Peeking through the window of the Thornton Park Laundromat on a Tuesday night you can see Briana Daniel and Street Team Movement volunteers assisting the homeless with washing their clothes. Her car is parked outside on the dimly lit street, packed with boxes of items that most take for granted.
The 24-year-old University of Central Florida graduate has been holding these washing events for several years. For her, it’s about more than just providing clean clothes. She says the laundry events are about teaching and seeing progress.
“You’re learning a skill that you didn’t have,” Daniel says. “I’m not saying that I taught you this skill, but I’m bringing out something that’s already in you.”
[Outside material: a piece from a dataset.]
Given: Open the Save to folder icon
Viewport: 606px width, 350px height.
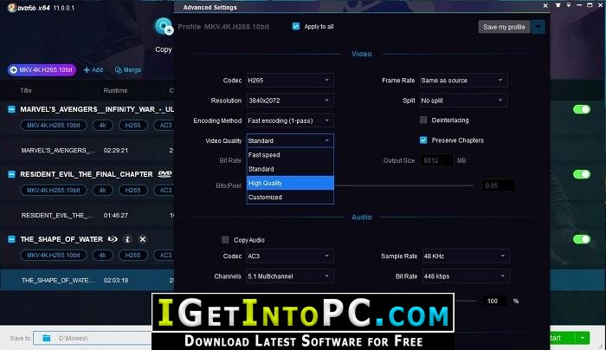Looking at the screenshot, I should (x=47, y=339).
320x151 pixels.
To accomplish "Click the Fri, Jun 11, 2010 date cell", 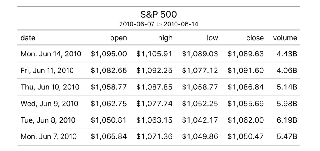I will (x=47, y=71).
Daniel says she has had to structure and restructure the organization as she discovered what did and didn’t work, and she’s still creating new rules to make the operation run smoothly and effectively. But now she requires that people make appointments, do the laundry themselves, clean up after themselves, and they cannot show up under the influence.
During these laundry events, you can find Daniel talking to people, assisting with the process, or even passing out gloves if it’s a cold night. Her car is always packed with donations like razors, deodorant, clothes, socks, small towels, backpacks and more necessities.
“You got to show love,” she says. “You got to take your shoes off sometimes and give it to people. You got to take your jacket off and walk around in the cold to show ‘em ‘no, I mean it. I’m not going away. I’m going to continue to come out here until you learn this lesson.’”
The next step for Street Team Movement is to get a mobile shower trailer, which Daniel would bring to individuals living in the woods, like the camps in Kissimmee. She says the shower trailer would be a vehicle for sharing the lessons at the backbone of the organization: hope, respect and self-esteem.
Up until now, Daniel has been running 70 percent of the organization with her personal income and 30 percent from donations. But she wants 2016 to be a year of focusing on fundraising since Street Team Movement does not receive any government funding. She plans to use donations to bring more services to the community.
“The shower trailer is great, but that’s not even the mountaintop,” Daniel says.
Her long-term goal is to have a drop-in center, a stable place where people can go for various services. She says they won’t be providing permanent housing but rather a pathway to permanent housing as an interim solution.
At the end of 2016 there will be another Street Team Movement chapter in Seminole County that follows the model she has already created. But Daniels has even bigger dreams for the future. She’s even in the process of connecting with local philanthropists to grow her organization. She says, “I definitely see it all over the country.”